## Work order
Look for the string "will" in the data below, and copy each line that holds it.
[Record set — start]
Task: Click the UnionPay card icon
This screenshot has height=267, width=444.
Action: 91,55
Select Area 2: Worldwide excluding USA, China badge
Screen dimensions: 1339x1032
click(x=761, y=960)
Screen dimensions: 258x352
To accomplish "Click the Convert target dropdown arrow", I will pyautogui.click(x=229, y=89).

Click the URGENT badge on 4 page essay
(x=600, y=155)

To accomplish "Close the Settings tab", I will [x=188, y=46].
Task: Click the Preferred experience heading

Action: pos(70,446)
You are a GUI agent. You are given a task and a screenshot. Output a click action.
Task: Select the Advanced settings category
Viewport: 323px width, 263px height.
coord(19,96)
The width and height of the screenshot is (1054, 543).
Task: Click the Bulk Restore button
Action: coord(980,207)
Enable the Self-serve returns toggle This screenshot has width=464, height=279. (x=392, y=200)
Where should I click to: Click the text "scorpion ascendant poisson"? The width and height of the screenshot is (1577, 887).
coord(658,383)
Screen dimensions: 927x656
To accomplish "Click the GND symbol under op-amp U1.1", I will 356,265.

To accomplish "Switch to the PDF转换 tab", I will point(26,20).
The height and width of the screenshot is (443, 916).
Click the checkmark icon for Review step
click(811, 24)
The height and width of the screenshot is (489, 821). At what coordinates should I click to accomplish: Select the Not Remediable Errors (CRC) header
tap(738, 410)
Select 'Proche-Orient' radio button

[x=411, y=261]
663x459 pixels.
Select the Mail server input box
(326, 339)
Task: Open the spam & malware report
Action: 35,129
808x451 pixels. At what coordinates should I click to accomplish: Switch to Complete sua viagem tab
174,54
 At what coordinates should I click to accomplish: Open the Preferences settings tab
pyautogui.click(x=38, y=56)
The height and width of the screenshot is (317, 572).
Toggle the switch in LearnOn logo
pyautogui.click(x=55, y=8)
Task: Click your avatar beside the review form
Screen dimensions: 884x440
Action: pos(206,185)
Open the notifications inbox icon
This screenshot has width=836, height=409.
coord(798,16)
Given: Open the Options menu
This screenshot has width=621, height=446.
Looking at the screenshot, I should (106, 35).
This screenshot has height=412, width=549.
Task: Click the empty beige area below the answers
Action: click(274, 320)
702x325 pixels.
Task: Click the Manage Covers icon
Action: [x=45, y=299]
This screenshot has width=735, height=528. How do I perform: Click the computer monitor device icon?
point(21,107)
[Record set — finish]
## Expected output
To accomplish "Click the Convert target dropdown arrow", I will pyautogui.click(x=229, y=89).
To accomplish "Close the Settings tab", I will [x=188, y=46].
To accomplish "Click the GND symbol under op-amp U1.1", I will 356,265.
To accomplish "Switch to the PDF转换 tab", I will point(26,20).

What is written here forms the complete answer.